Sometimes bad is good.

I had gotten on the subject because we saw someone wring by with a McDonald’s bag and I joked and said, we could go to McDonald’s. He answered back saying he would like to say that he would never again have coffee from McDonald’s. Or 7-11. Then he rethought it and said, well you never know I guess. I knew what he meant though. I told him about how I used to have to take the 5:30 am ferry to get to my yoga class in Hong Kong that started at 7:00 because the next ferry would get me there too late. And so I always had this strange 45 minutes of very quiet early morning time in Happy Valley where nothing was open except for McDonald’s, and so I would go to the McCafe and get coffee. How was it, he wanted to know. I don’t know, I answered. You know, like I don’t totally remember. I mostly remember just having this little bit of totally quiet time where the light was coming up and there were just a few people around. Sometimes I would go sit near the park outside the race track and watch people do tai chi. It seemed like it was always sweeter than it should have been. The coffee I mean. Even though I never put sugar in it. But then, so much in Asia was always sweeter than it should have been, especially the coffee.

Sometimes when I look around my neighborhood, especially on Mission Street in the morning, I can get that feeling I used to feel who I was walking around cities in far away places early in the morning. My neighborhood can be very “developing nation” in aesthetic, if you know what I mean. And I have always had a penchant for the seemingly unplanned juxtaposition of old/new, rich/poor, clean/dirty. Your basic urban experience. [Excluding SNG, of course.]

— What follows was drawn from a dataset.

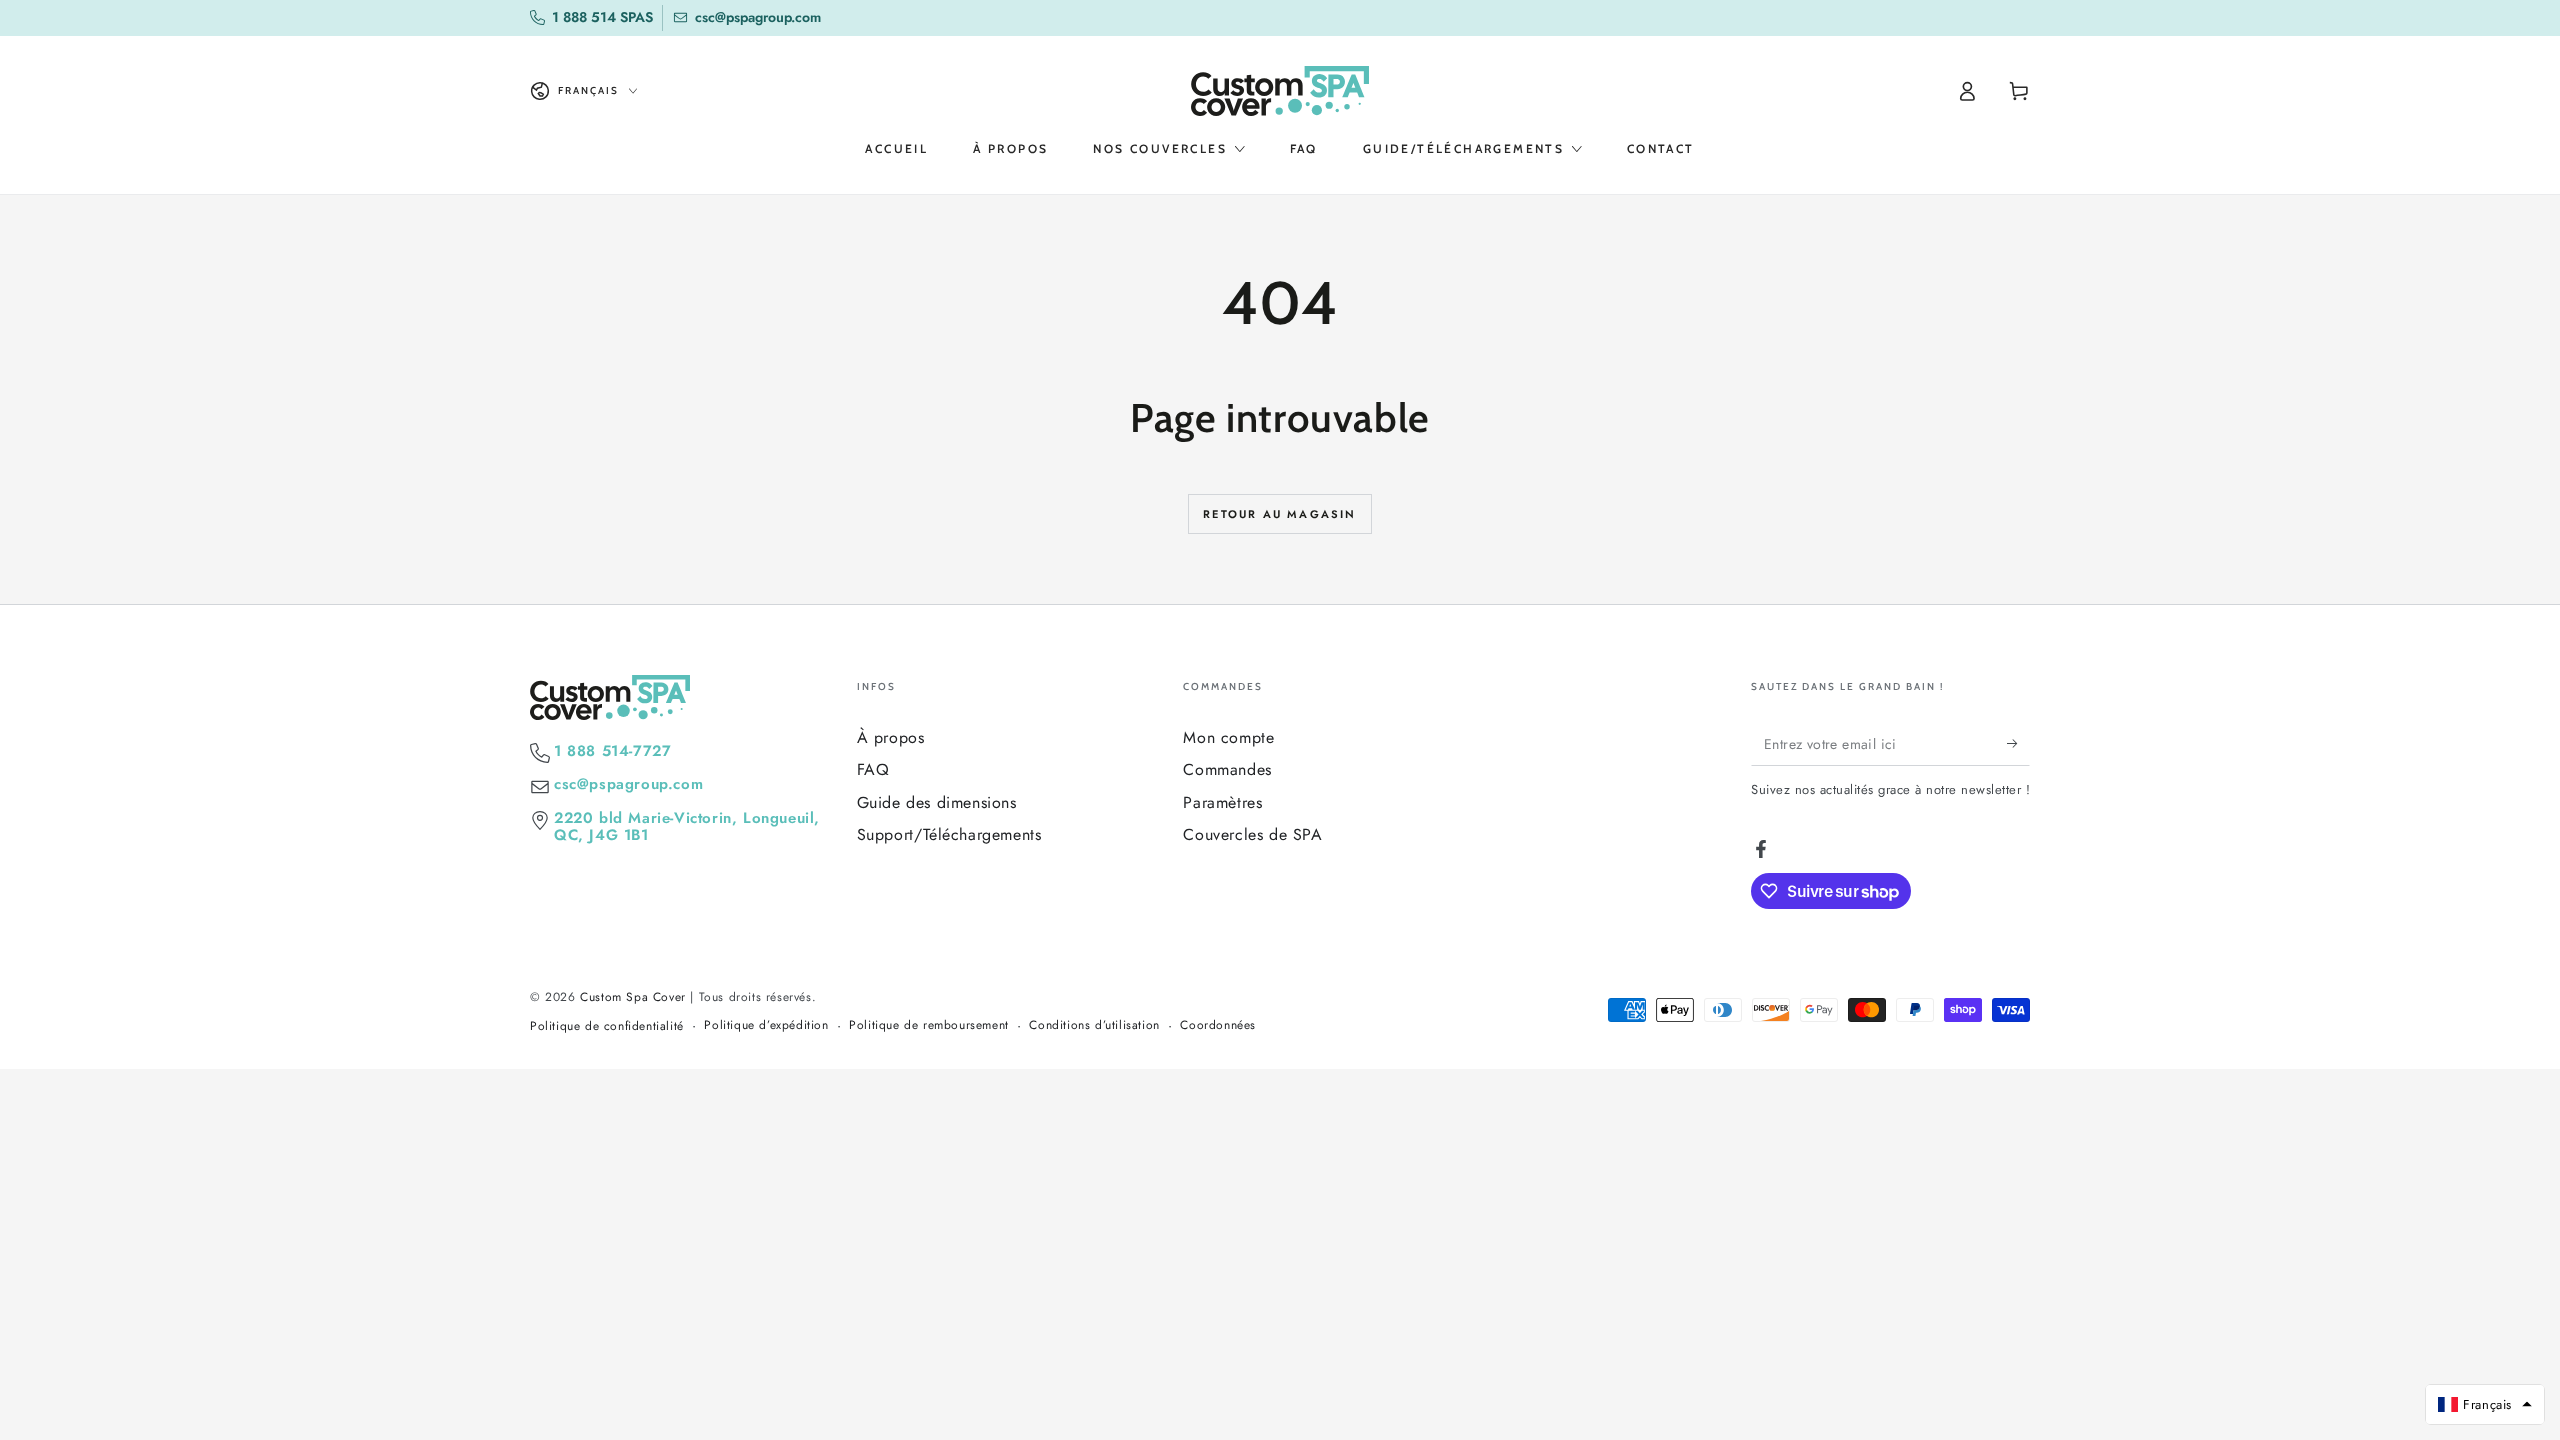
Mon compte (1228, 737)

This morning I grasped more urgently at the familiar feeling: early morning, city, far away, edgy, dirty, perhaps. I was almost there, walking along Sukhumvit, looking for a coffee shop or a street stall to get some fresh fruit. But then it was gone. I was in San Francisco after all, in my own neighborhood, knowing exactly where I was going and what I would be doing this fine ombre day in my city by the bay.

Sometimes good is bad.

This frustrates me, sometimes even depresses me. Here is me chasing my dragon. In the midst of considering how the sidewalk between 23rd and 24th on Mission could be a sidewalk in so many other places, it hit me. The difference was not in the observations of what is certainly one thing or another. The difference is the mindset of being far afield. No matter where I have traveled, or how much I have planned on said travels, there is a permanent sense of the unknown as I walk down those distant streets. It is the simple notion that anything could happen and that I could literally do anything I want. Truthfully, that is a load of horse shit, but the feeling is always there. When I was traveling and I would be running out of money it was fun, like an adventure or a puzzle… What would I, or maybe we, do next. When that happens here, I just feel like a loser. I am confused as to what leads to this difference. There when scheduling or transport snafus happened, it was all part of the experience. Here, when stuff goes awry it is a total shitshow. And stressful.

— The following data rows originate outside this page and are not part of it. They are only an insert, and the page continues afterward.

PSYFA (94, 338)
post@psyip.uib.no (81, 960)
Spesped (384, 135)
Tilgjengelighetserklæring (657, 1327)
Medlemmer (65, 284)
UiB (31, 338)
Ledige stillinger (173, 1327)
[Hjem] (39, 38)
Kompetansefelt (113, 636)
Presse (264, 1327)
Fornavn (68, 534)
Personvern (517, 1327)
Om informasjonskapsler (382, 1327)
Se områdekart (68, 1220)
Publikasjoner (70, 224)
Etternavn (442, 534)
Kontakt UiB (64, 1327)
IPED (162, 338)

And that is it. That is the entire grass is greener thing I was trying to get at a few weeks back. It is the completely voluntary choice to believe that right now, right this very minute, I could do whatever I want to do – and that anything could happen. This reality remains constant in both scenarios, particularly the anything could happen element. It is hilarious when one takes a moment to consider it; that we eliminate the possibility that anything could happen because we think we know exactly what is going to go down only because we are in a more familiar place. Here I have to… do all these things, meet all these people, take care of all this shit. Just like what my friends would say to me from here while I was there. And there… I have all these things I can do, all these people I can see, and all these things I can manage because I am experienced. Just like I hear all my friends who are there say, when I am here.

Wow. Semantics.

Sometimes good is good. Or maybe it just is.



*written a few weeks back, if that matters.